Economy, Side Feature, The Khilafah

Pakistan’s Leadership Surrender’s Our Economic Sovereignty to IMF

“ISLAMABAD: Pakistan has committed to further increase electricity tariff from next month (August) and is also bound to fully implement the Financial Action Task Force’s (FATF) 27-point action plan in three months as part of the $6 billion programme conditions, reveals an International Monetary Fund (IMF) report.” (tribune.com)

Comment:

Now IMF is dictating our internal affairs openly as never before. IMF is showing us our real picture which is dark and gloomy. Our elite made us trapped into this dead end. Be that civil rule or military rule.

IMF serves global capital (finance and multinational corporations (MNCs)) by creating opportunities for it. Secondly, stemming from this is a so-called market ideology that is anti-development. Third, this ideology results in prior actions and conditions in IMF programs that are mutually contradictory. Fourth, these prior actions and conditions set the stage for the next crisis and bailout package.

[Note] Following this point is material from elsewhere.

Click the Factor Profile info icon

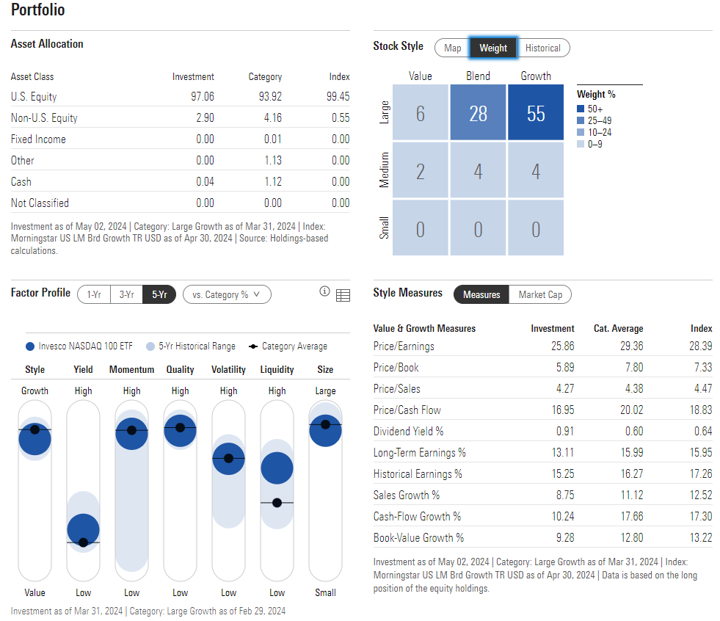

Low and low- middle-income countries, like Pakistan, seek IMF assistance due to balance-of-payment deficits and declining foreign currency reserves. Trade deficits are often the result of aggressive import liberalization pushed by the World Trade Organization agreements. The IMF is an enforcer of this liberalization on countries unfortunate enough to need a bailout. It has pushed import liberalization far in excess of the commitments Pakistan made to the WTO. Pakistan was turned into a consumer society before it learnt to truly produce. The IMF insists on market-determined interest rates. No interest rate in any country is entirely market-determined; the central bank plays a major role in determining it. One prior action for Pakistan’s current bailout package is a much higher interest rate. This guarantees that the debt crisis will worsen since the government will borrow domestically at high interest rates to address the fiscal deficit problem. As the debt mounts the interest cost will make IMF fiscal targets difficult to meet.

The ostensible justification for the devaluation is that it will encourage exports because it will be cheaper for the rest of the world to buy from Pakistan. However, many factors, other than domestic prices (such as world income, business networking, and political alliances) determine exports. While import liberalization results in increased imports, higher local business costs due to higher interest rates, utility, taxes, and other input costs impede exports. The devaluation causes import costs of machinery and intermediate goods to rise in local currency terms. The devaluation is also potentially inflationary (undermining IMF’s inflation target) due to a rise in import costs. Finally, the devaluation increases the costs of repaying the foreign debt. The devaluation does, however, create an opportunity for MNCs to buy local assets, which are now cheaper in foreign currency terms.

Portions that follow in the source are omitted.